Aşağıda Inceleyebilirsiniz

1.GÜN:TRABZON-SÜMELA-RİZE KALESİ-MAÇAHEL

Buluşma noktamız Trabzon Havaalanı. Rehberlerimiz sizi havaalanında ve otogarda karşılayacak. Buluşup tanıştıktan sonra Sümela Manastırı’na doğru yola çıkıyoruz. Yaklaşık 1 saat sonra manastıra varmış olacağız. Yol süresince rehberimiz size manastırın özelliklerinden, bölge kültüründen ve folklorik yapısından bahsedecek. Manastıra vardığınızda alacağınız bilgiler pekişecek. Manastır gezimizden sonra dönüş yolunda Coşandere tesislerinde yöresel yemekleriyle tanınan otantik bir lokantada öğle yemeği yiyeceğiz. Yemekte kullanılan hemen her şey doğada ekolojik olarak üretiliyor. Lokantamız Manastıra sadece 20 dakika uzaklıkta. Çaylarımızı yudumladıysak yola çıkma vakti geldi demektir. Yaklaşık 5 saatlik bir yolculuk yapacağız ve Maçahel’deki pansiyonumuza yerleşeceğiz. Yol biraz uzun olduğundan ara molalarımız olacak. Rehberimiz sizlere Fotoğraf çekebileceğiniz yerleri hatırlatacaktır fakat sizin fotoğraf çekmek istediğiniz özel yerler olursa durmak için rehberden rica edebilirsiniz.

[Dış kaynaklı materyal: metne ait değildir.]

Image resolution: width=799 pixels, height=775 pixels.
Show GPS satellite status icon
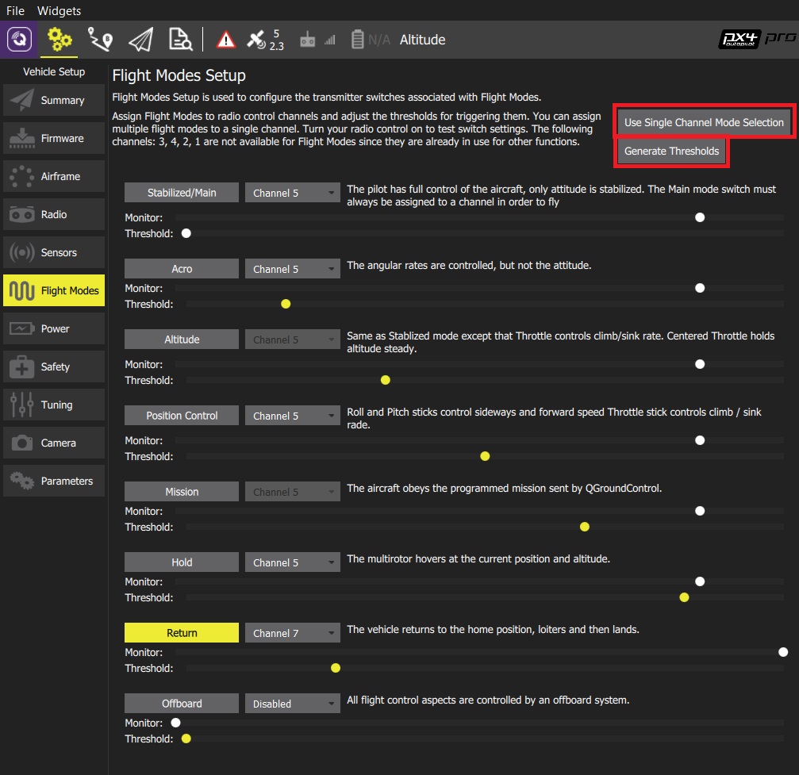point(257,40)
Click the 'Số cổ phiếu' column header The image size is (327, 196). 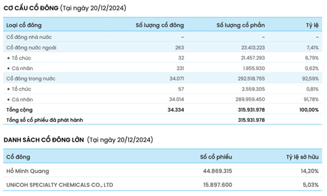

1780 metre yüksekliğinde bir geçitten aşarak Maçahel vadisine ulaşıyoruz. Karçal dağlarının uzantılarından biri olan bu tepede 10 dakikalık mola vereceğiz. Borçka KARAGÖL’ü ve eşsiz güzelliği ile Acar yaylasını, uzaklardan süzülerek dökülen şelaleyi ve vadinin diğer tarafındaki Maçahel vadisini kuşbakışı seyredip yola çıkıyoruz. Rehberiniz yol boyunca sizlere vadiyi ve vadi ile ilgili bilgiler verecektir sorularınızı hazır ediniz . Yolculuk ve heyecanın sizi nasıl acıktırmış olabileceğini bildiğimiz için geleneksel Gürcü yemekleriyle donatılmış bir masa sizleri bekliyor olacak.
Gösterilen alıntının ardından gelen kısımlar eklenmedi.